::: PROVIDED DATA

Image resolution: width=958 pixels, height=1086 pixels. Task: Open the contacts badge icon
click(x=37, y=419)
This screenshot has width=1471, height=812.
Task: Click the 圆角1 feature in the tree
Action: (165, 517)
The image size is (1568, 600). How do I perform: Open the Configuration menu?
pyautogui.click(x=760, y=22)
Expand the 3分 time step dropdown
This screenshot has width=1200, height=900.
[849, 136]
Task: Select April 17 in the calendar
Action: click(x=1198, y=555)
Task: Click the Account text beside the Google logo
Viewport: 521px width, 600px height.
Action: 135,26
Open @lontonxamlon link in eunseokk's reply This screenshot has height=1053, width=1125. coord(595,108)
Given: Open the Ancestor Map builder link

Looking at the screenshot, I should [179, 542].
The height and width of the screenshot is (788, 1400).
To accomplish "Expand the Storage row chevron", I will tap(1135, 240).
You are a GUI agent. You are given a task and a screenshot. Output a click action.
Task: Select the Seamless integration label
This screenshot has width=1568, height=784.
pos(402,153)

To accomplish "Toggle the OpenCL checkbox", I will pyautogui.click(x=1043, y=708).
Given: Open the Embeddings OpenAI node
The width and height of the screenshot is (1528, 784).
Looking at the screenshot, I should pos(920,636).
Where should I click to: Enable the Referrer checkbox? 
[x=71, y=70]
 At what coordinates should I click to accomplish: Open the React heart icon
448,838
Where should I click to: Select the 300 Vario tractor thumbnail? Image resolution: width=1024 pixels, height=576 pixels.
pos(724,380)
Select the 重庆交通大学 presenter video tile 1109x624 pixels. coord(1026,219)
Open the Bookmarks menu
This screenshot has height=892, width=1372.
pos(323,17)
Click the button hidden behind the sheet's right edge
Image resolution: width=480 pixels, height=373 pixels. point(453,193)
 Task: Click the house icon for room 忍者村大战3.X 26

::::::

* **GIVEN INSTRUCTION**
Rewrite the listing above, replacing every "checkbox" with "check box" and leaving everything else unchanged.

* **RIGHT ANSWER**
Image resolution: width=958 pixels, height=1086 pixels. Task: Open the contacts badge icon
click(x=37, y=419)
This screenshot has width=1471, height=812.
Task: Click the 圆角1 feature in the tree
Action: (165, 517)
The image size is (1568, 600). How do I perform: Open the Configuration menu?
pyautogui.click(x=760, y=22)
Expand the 3分 time step dropdown
This screenshot has width=1200, height=900.
[849, 136]
Task: Select April 17 in the calendar
Action: click(x=1198, y=555)
Task: Click the Account text beside the Google logo
Viewport: 521px width, 600px height.
Action: 135,26
Open @lontonxamlon link in eunseokk's reply This screenshot has height=1053, width=1125. coord(595,108)
Given: Open the Ancestor Map builder link

Looking at the screenshot, I should [179, 542].
The height and width of the screenshot is (788, 1400).
To accomplish "Expand the Storage row chevron", I will tap(1135, 240).
You are a GUI agent. You are given a task and a screenshot. Output a click action.
Task: Select the Seamless integration label
This screenshot has width=1568, height=784.
pos(402,153)

To accomplish "Toggle the OpenCL check box", I will pyautogui.click(x=1043, y=708).
Given: Open the Embeddings OpenAI node
The width and height of the screenshot is (1528, 784).
Looking at the screenshot, I should pos(920,636).
Where should I click to: Enable the Referrer check box? 
[x=71, y=70]
 At what coordinates should I click to accomplish: Open the React heart icon
448,838
Where should I click to: Select the 300 Vario tractor thumbnail? Image resolution: width=1024 pixels, height=576 pixels.
pos(724,380)
Select the 重庆交通大学 presenter video tile 1109x624 pixels. coord(1026,219)
Open the Bookmarks menu
This screenshot has height=892, width=1372.
pos(323,17)
Click the button hidden behind the sheet's right edge
Image resolution: width=480 pixels, height=373 pixels. point(453,193)
 Task: Click the house icon for room 忍者村大战3.X 26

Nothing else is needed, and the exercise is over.